JPMorgan Chase reportó un beneficio por acción ajustado de $5.23 en el cuarto trimestre de 2025, superando las proyecciones de Wall Street en un contexto donde el desempeño de su mesa de trading compensó la debilidad en otras áreas del negocio. El banco registró un crecimiento del 17% en los ingresos de mercados, destacándose particularmente el segmento de renta variable con un incremento del 40%.
La entidad logró capitalizar la volatilidad del sector tecnológico y las especulaciones sobre la política monetaria de la Reserva Federal durante el trimestre.

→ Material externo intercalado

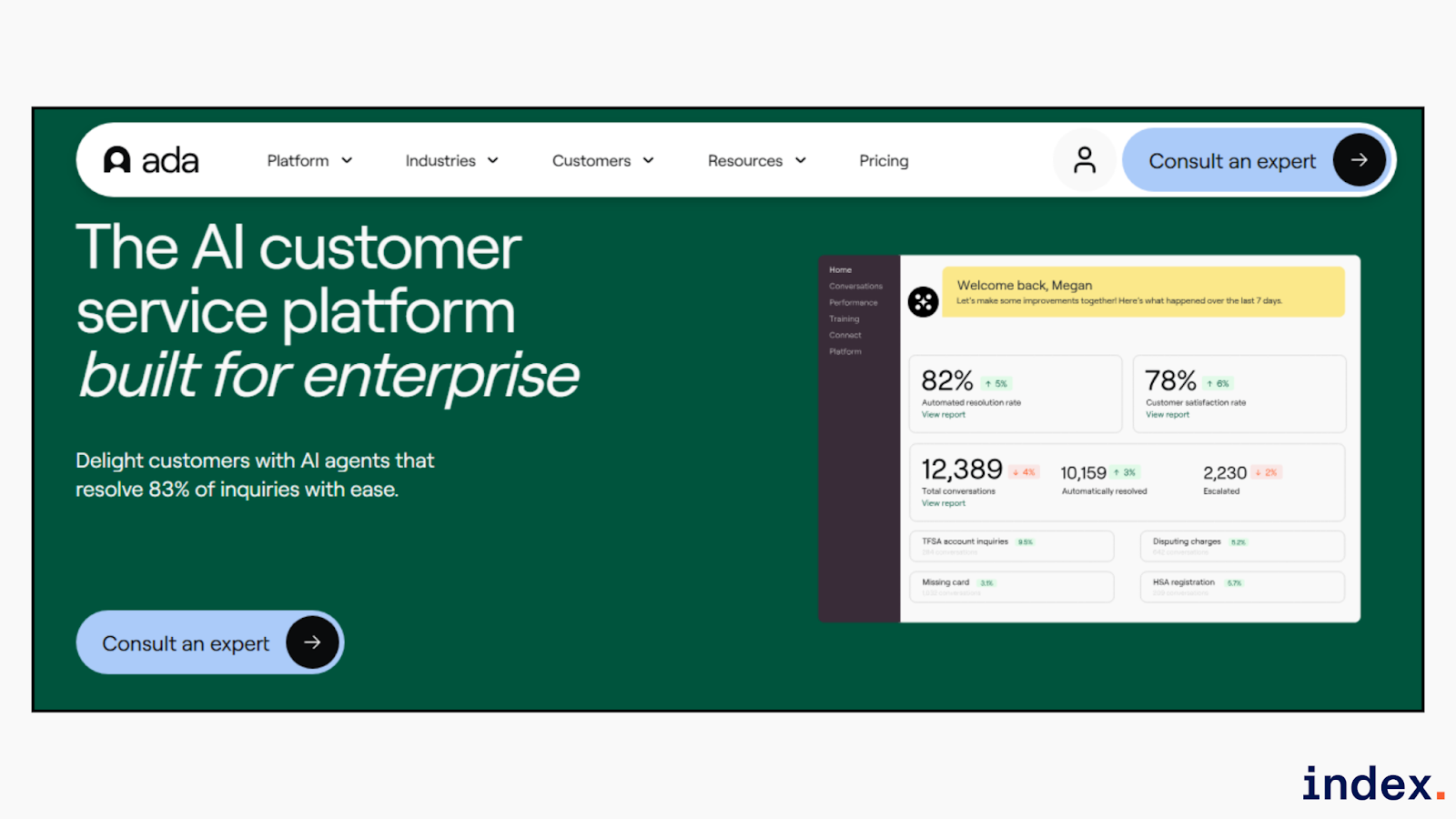
Task: Click the 4% decrease badge beside 12,389
Action: (x=1024, y=472)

Los ingresos netos por intereses alcanzaron $25.1 mil millones, representando un crecimiento interanual del 7% que consolida la capacidad de generación de flujo de la institución financiera en un entorno de mercado complejo.

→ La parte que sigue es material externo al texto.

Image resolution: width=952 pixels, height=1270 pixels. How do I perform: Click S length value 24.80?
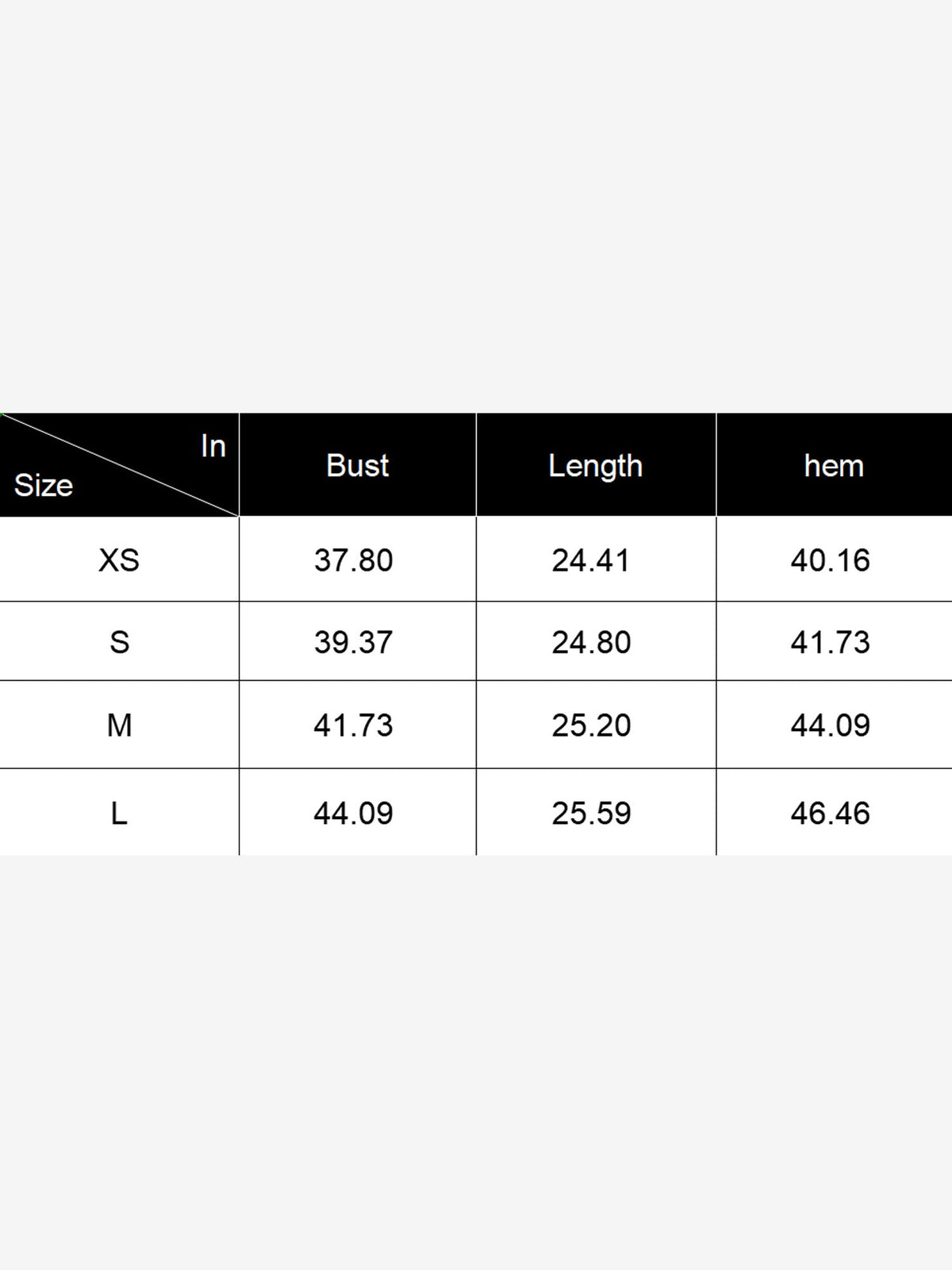pyautogui.click(x=592, y=642)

A pesar de los sólidos fundamentales, las acciones retrocedieron ante la debilidad en los ingresos de banca de inversión y la incertidumbre regulatoria. El CEO Jamie Dimon enfatizó la resiliencia de la economía estadounidense, proyectando que las condiciones actuales podrían sostenerse gracias a la combinación de estímulo fiscal, desregulación y la política monetaria reciente, factores que continúan brindando soporte al ciclo económico.